Bisphosphonates have also been used successfully for cases of CRMO that did not respond to initial therapy14,15,16. We chose etanercept for our patients because of concern regarding the longterm effects of bisphosphonates on the growing skeleton, and reports of osteonecrosis of the jaw associated with their use in adults. Therapy with TNF-α antagonists may be complicated by hypersensitivity reactions or by infection. In addition, recent data have emerged questioning the longterm safety of these agents in children with respect to risk for malignancy. However, the overall risk for cancer in children receiving TNF-α antagonists for rheumatic disease appears to be quite low17,18.

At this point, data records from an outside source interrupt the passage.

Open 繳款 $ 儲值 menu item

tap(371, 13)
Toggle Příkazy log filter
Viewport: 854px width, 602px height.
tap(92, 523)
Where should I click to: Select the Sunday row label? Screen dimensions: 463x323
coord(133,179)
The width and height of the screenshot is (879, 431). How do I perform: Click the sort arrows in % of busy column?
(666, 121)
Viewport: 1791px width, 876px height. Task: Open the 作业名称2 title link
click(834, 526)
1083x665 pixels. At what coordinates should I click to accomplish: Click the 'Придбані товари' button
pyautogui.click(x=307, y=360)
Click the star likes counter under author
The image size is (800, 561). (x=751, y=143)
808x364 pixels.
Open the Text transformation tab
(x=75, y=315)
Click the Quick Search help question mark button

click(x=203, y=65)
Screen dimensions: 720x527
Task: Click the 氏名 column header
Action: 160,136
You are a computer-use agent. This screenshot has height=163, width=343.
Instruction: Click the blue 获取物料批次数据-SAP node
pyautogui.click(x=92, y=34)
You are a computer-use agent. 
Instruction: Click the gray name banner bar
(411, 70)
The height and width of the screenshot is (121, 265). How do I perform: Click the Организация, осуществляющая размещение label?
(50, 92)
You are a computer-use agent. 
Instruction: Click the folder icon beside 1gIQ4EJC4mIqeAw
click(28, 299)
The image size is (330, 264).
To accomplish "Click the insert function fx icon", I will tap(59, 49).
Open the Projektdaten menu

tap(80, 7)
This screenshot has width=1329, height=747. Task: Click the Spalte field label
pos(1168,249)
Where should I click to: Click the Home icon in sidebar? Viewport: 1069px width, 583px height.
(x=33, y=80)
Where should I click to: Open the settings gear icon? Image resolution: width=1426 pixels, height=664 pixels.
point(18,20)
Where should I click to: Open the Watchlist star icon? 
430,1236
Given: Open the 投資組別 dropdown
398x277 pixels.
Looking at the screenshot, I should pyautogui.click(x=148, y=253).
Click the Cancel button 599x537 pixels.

To date, no specific therapy has been universally efficacious for CNO: treatment failures of bisphosphonates have been reported, and incomplete responses to infliximab or waning efficacy over time have been described12. Further, since biologically significant differences exist between different TNF-α antagonists19, it cannot be assumed that drugs of this class are interchangeable. A multicenter randomized, controlled trial with predetermined outcome measures comparing efficacy of etanercept with MTX, an anti-TNF-α antibody such as infliximab, and a bisphosphonate in CRMO/CNO refractory to initial therapy might provide information useful to clinicians caring for children with this condition. At present, we believe that TNF-α antagonists or bisphosphonates are both acceptable treatment alternatives. Whichever class of drug is chosen, we further believe that before treatment is commenced, the known risks and potential benefits should be explained to patients and their families and their consent should be obtained. In cases when treatment with a TNF-α antagonist is contemplated, etanercept with MTX may be preferred to infliximab, since the former regimen can be given at home rather than by intravenous infusion, and immediate adverse reactions are less likely.